Sebelumnya, gue mau minta maaf kalau tulisan gue isinya hanya tulisan-tulisan random.
Sekarang ini, setiap gue buka sosmed, hampir semua postingan yang gue baca adalah kata-kata motivasi entah berjenis narasi, puisi, atau video text. Jujur, gue senang karena sosial media sekarang menjadi tempat yang nyaman untuk orang-orang menyuarakan isi kepalanya, isi hatinya. Untuk saling mendukung supaya bisa lebih percaya diri, menyuarakan insecurity dan cara mengatasinya, kampanye tentang dampak body shaming, edukasi tentang self love dan masih banyak lagi. Is that a good view, right?

Tapi apa yang otak dan hati gue kelola tentang semua itu ternyata tidak selalu mengarah ke yang positifnya saja. Kadang gue berfikir, is that real? dan semakin lama semakin banyak pertanyaan yang menumpuk di kepala gue.

"Apa benar mereka seperti itu?"
"Apa benar mereka bahagia dengan kehidupannya, atau hanya untuk sebuah konten saja?"
"Apakah baik jika kita speak up dan show up kesedihan dan kegundahan kita?"
"Apa ga masalah jika kita memberitahu ke orang banyak soal siapa diri kita?"
"Apakah semua orang benar-benar peduli, atau hanya supaya terlihat baik didepan orang banyak?"
"Apakah membiarkan orang lain tau perasaan kita akan berefek baik dalam jangka panjang?"
"Atau semua pertanyaan itu hanya muncul dari ketakutanku sendiri saja?"

Seseorang yang menggembar-gemborkan tentang self love, faktanya justru membuat orang lain takut untuk tampil all out. (Kasus ini sempat ramai di twitter) And you know what happened in the next? Orang itu tidak pernah merasa bersalah karena kelakuannya yang sudah membody shaming orang lain karena dia merasa itu bentuk dari "Dia mencintai dirinya". Self love or Selfish?

Self love itu bukan berarti selfish. Lo selfish kalau lo ngerasa lo paling baik, paling oke, paling cinta sama diri lo sendiri, saking cintanya lo ga boleh ngerusak penglihatan lo seperti ngeliat orang-orang yang tidak good looking, misalnya. Atau lo ga boleh ngerusak indera penciuman lo karena tidak sengaja nyium bau badan orang lain yang lewat didekat lo. Terus lo ceritakan kepedihan lo akan semua pengalaman ga mengenakan itu ke followers lo di sosial media. 
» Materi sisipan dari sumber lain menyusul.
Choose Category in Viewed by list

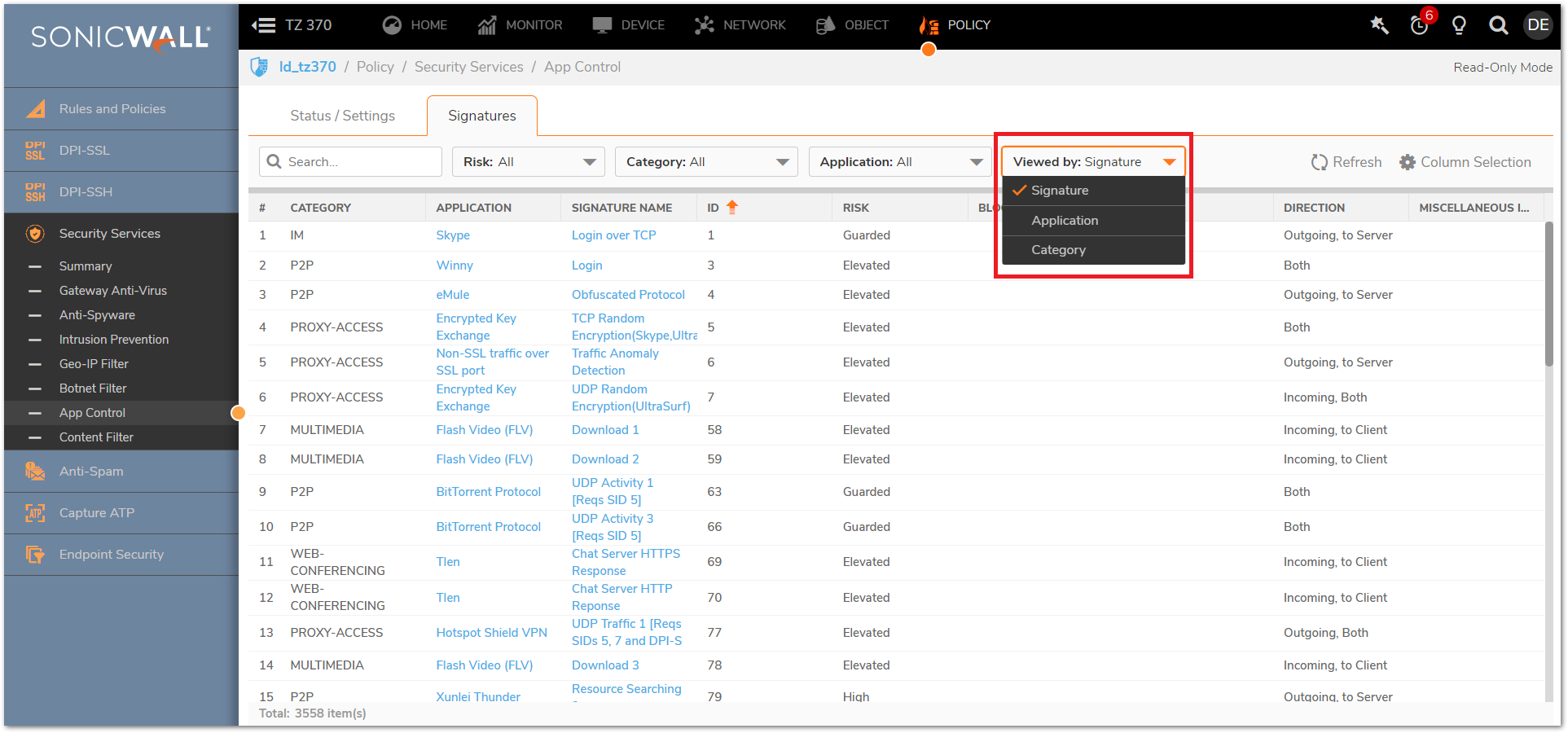tap(1058, 250)
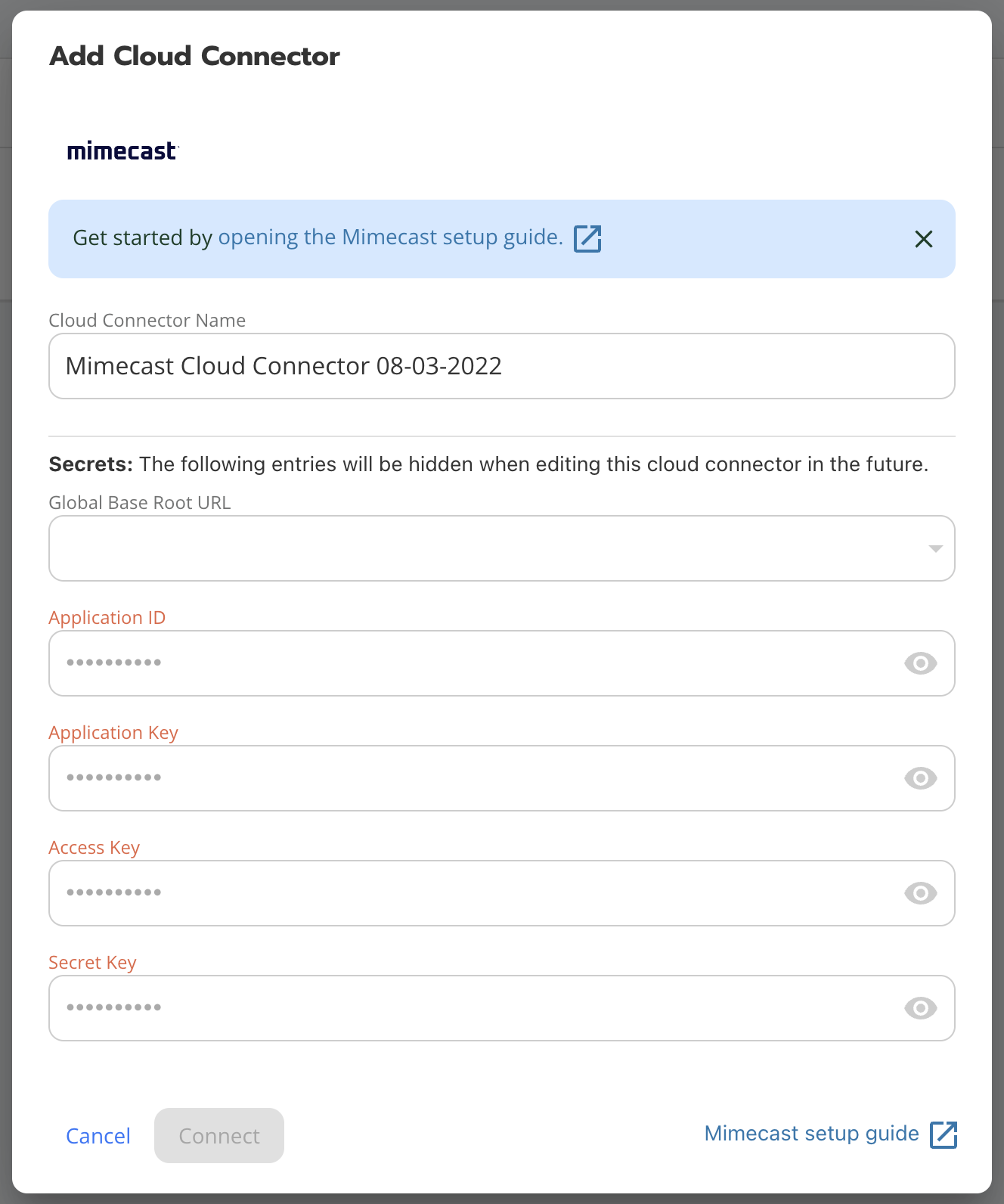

Iya, mungkin benar, lo ga kenal siapa orang yang lo bicarakan, karena mereka hanya orang asing yang lo temuin tanpa sengaja. Dan mungkin orang itu ga ada di barisan followers lo, but how if ada orang lain yang sedang berpikiran buruk tentang dirinya, yang sedang merasa insecure. Bukankah akan menambah beban pikirannya lagi? membuat mereka semakin takut karena mereka sadar bahwa masih banyak orang seperti lo diluar sana yang belum bisa nerima kekurangan pada fisik orang lain?

Apa yang salah dengan tubuh yang berlemak, bokong yang hitam, kulit yang berstretch mark, ketiak yang berbulu, rambut yang keriting, kulit yang hitam, wajah berjerawat dan lainnya. Selama mereka bisa menerima semua yang ada pada dirinya, bukankah itu bukan urusan kita?

Self love menurut gue bukan hanya untuk mencintai diri kita sendiri, tapi juga menghargai apa yang ada pada diri orang lain. Karena semua orang berhak mencintai dirinya, bukan?

Lagian, bukannya self love lebih fokus kepada hal-hal yang membuat diri kita bahagia? Apa dengan mengomentari orang lain bisa membuat lo bahagia?

Biarkan seseorang berdamai dengan dirinya sendiri, menerima kekurangannya sebagai suatu kelebihan yang orang lain tidak miliki. Kita tidak pernah tau apa yang orang lain lalui dalam hidupnya hingga mereka dapat terlihat seperti sekarang ini. Kita juga tidak pernah tau seberapa sulit mereka memaafkan masa lalunya untuk bisa menerima dirinya kembali.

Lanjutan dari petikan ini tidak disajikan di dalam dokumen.